BEGIN

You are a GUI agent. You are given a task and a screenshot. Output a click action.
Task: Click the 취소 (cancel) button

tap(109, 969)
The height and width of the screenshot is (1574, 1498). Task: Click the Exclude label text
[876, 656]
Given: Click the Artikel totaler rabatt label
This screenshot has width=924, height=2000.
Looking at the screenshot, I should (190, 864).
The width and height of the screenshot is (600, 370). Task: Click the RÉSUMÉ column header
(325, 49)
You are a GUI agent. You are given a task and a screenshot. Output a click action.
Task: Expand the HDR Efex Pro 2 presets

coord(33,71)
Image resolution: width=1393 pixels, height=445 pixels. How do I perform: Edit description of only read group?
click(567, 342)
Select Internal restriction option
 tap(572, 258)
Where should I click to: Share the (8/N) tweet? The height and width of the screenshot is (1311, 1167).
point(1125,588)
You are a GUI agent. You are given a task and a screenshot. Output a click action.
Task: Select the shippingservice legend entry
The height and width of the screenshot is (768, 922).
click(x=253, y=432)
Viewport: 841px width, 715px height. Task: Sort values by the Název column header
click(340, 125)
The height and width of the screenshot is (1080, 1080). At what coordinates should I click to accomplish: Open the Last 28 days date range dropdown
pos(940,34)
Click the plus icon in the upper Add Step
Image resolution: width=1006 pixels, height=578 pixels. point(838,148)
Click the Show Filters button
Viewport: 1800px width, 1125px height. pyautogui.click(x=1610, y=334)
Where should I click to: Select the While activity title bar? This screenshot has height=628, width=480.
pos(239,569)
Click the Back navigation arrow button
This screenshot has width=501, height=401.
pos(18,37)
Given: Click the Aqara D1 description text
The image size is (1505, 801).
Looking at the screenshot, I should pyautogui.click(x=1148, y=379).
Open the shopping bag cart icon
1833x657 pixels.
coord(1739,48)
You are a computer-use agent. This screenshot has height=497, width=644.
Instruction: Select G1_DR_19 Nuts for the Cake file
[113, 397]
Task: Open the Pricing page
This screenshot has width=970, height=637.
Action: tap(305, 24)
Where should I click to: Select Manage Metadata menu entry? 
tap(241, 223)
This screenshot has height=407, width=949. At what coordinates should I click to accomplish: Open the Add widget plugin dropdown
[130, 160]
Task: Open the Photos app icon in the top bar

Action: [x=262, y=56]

END

What to produce
Repeat every record, exactly as written.

Response to this task
You are a GUI agent. You are given a task and a screenshot. Output a click action.
Task: Click the 취소 (cancel) button

tap(109, 969)
The height and width of the screenshot is (1574, 1498). Task: Click the Exclude label text
[876, 656]
Given: Click the Artikel totaler rabatt label
This screenshot has width=924, height=2000.
Looking at the screenshot, I should (190, 864).
The width and height of the screenshot is (600, 370). Task: Click the RÉSUMÉ column header
(325, 49)
You are a GUI agent. You are given a task and a screenshot. Output a click action.
Task: Expand the HDR Efex Pro 2 presets

coord(33,71)
Image resolution: width=1393 pixels, height=445 pixels. How do I perform: Edit description of only read group?
click(567, 342)
Select Internal restriction option
 tap(572, 258)
Where should I click to: Share the (8/N) tweet? The height and width of the screenshot is (1311, 1167).
point(1125,588)
You are a GUI agent. You are given a task and a screenshot. Output a click action.
Task: Select the shippingservice legend entry
The height and width of the screenshot is (768, 922).
click(x=253, y=432)
Viewport: 841px width, 715px height. Task: Sort values by the Název column header
click(340, 125)
The height and width of the screenshot is (1080, 1080). At what coordinates should I click to accomplish: Open the Last 28 days date range dropdown
pos(940,34)
Click the plus icon in the upper Add Step
Image resolution: width=1006 pixels, height=578 pixels. point(838,148)
Click the Show Filters button
Viewport: 1800px width, 1125px height. pyautogui.click(x=1610, y=334)
Where should I click to: Select the While activity title bar? This screenshot has height=628, width=480.
pos(239,569)
Click the Back navigation arrow button
This screenshot has width=501, height=401.
pos(18,37)
Given: Click the Aqara D1 description text
The image size is (1505, 801).
Looking at the screenshot, I should pyautogui.click(x=1148, y=379).
Open the shopping bag cart icon
1833x657 pixels.
coord(1739,48)
You are a computer-use agent. This screenshot has height=497, width=644.
Instruction: Select G1_DR_19 Nuts for the Cake file
[113, 397]
Task: Open the Pricing page
This screenshot has width=970, height=637.
Action: tap(305, 24)
Where should I click to: Select Manage Metadata menu entry? 
tap(241, 223)
This screenshot has height=407, width=949. At what coordinates should I click to accomplish: Open the Add widget plugin dropdown
[130, 160]
Task: Open the Photos app icon in the top bar

Action: [x=262, y=56]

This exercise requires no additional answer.